Fortunately, private support is expanding. The Gates Foundation announced in July that it was awarding $287 million in grants over five years to 16 scientific teams around the world for HIV vaccine research, with the usual requirement that all grantees share research data in real time to spur discovery. The subsequent disclosure that Warren Buffett will donate $31 billion to the Gates Foundation will further expand the organization's research portfolio. If governmental aid programs matched these levels, researchers believe that many new treatments could reach patients fairly quickly.
Whether a clinical trial tests a drug for a third-world disease or for a condition that affects patients all over the world, foreign research can be a risky business. Despite good intentions to bring needed medical treatments to neglected populations, sponsors too often face charges of coercion or exploitation.
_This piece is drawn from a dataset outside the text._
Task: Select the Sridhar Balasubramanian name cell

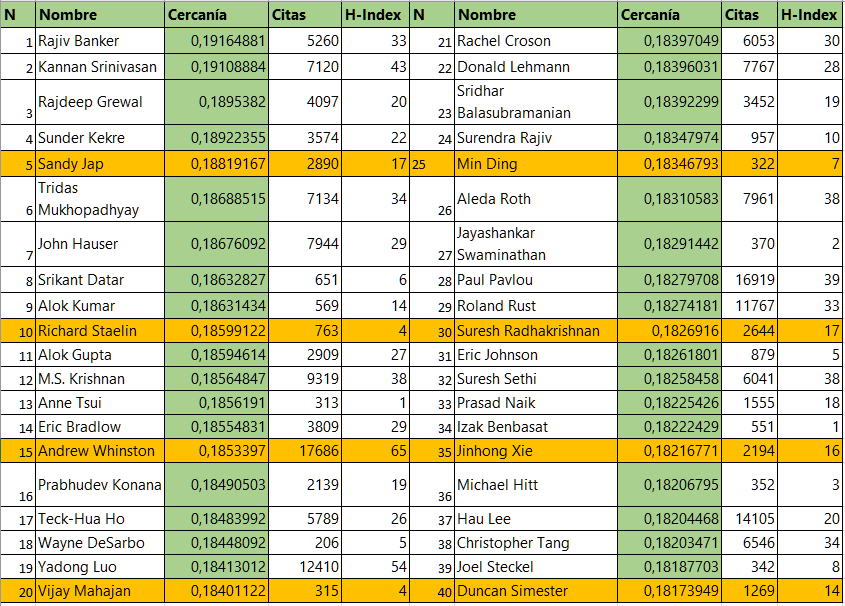Action: [536, 102]
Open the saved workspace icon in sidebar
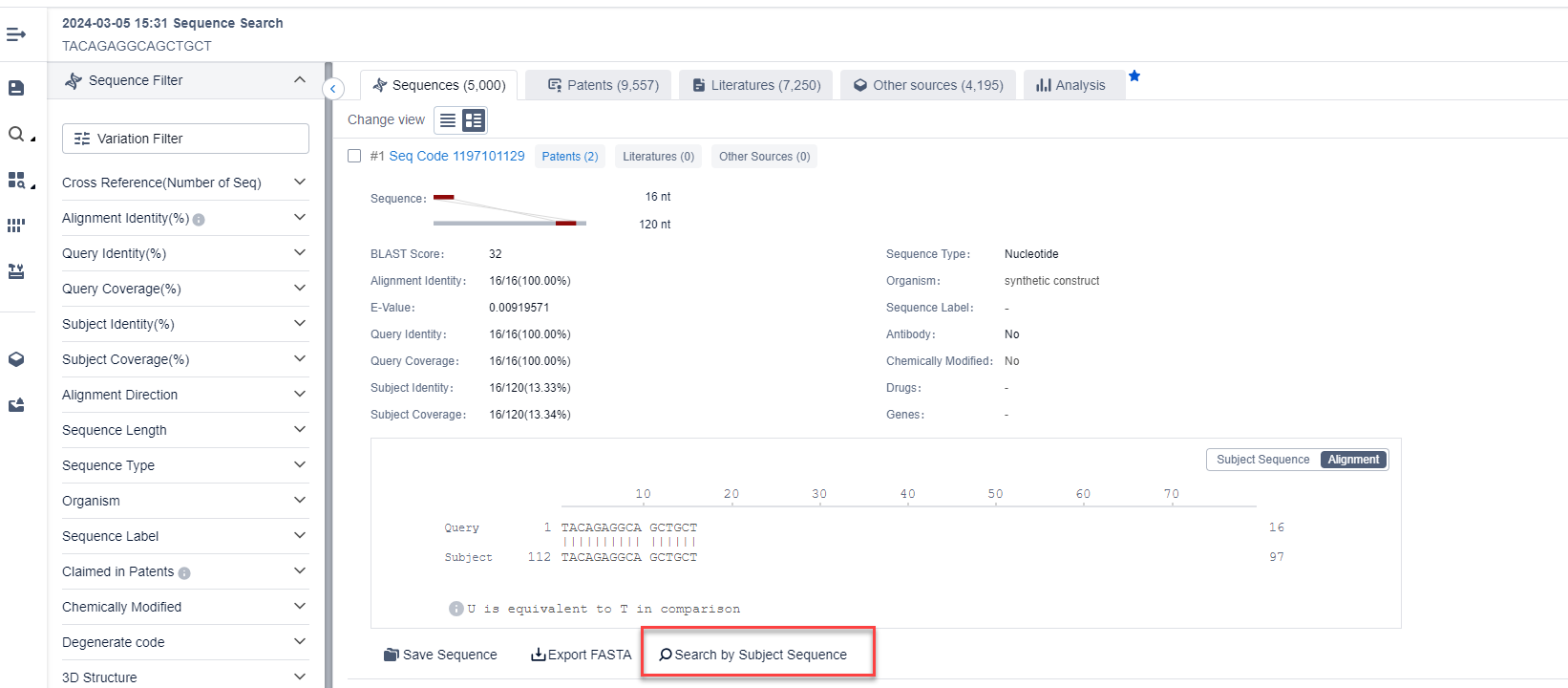This screenshot has height=688, width=1568. (16, 88)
The growing demand for more study participants with certain conditions, however, is fast expanding the number of studies in foreign countries. An informal industry poll indicates that in 2005 about half of new subjects were recruited to studies outside the United States and Europe. More than one-fourth of subjects in research funded by the National Institutes of Health (NIH) participate in international studies, and about 30% of clinical trials submitted to the Food and Drug Administration are conducted outside the United States.
This foreign study boom has generated a host of ethical and regulatory concerns about the adequacy of informed consent, need for investigator training, institutional review board (IRB) operations, and continued treatment of trial participants following study conclusion. The most contentious issue is what kind of comparator is appropriate in a trial where effective treatment is available.
A number of organizations are addressing these concerns. The CIOMS (Council of International Organizations of Medical Sciences) issued revised guidelines on international biomedical research in 2002 that discuss such ethical issues as when it may be appropriate for sponsors to use a placebo, research on populations with limited resources, and studies involving women who might become pregnant.
FDA is revising its rules for accepting non-U.S. studies not conducted under an IND. One aim is to clarify what kind of evidence a sponsor has to file to document that a study followed good clinical practices and meets FDA requirements for IRB review, informed consent, privacy, financial interest, and other issues.
The HHS Office of Human Research Protections (OHRP) has been examining these issues as part of a broader assessment of how "equivalent" foreign IRBs and regulatory authorities are to U.S. entities. OHRP is focusing on the need for more training of investigators and IRB members in developing countries on research ethics and standards and examining with FDA whether sponsors and funding agencies are doing enough to support such efforts or if new policies are needed.
On the ground, PPPs are addressing research ethics to ensure that clinical trials fully consider the needs and concerns of local populations. For example, the International Partnership for Microbicides, which supports development of products to reduce male-to-female HIV transmission during intercourse, establishes Community Advisory Groups to protect trial participants and deal with local concerns.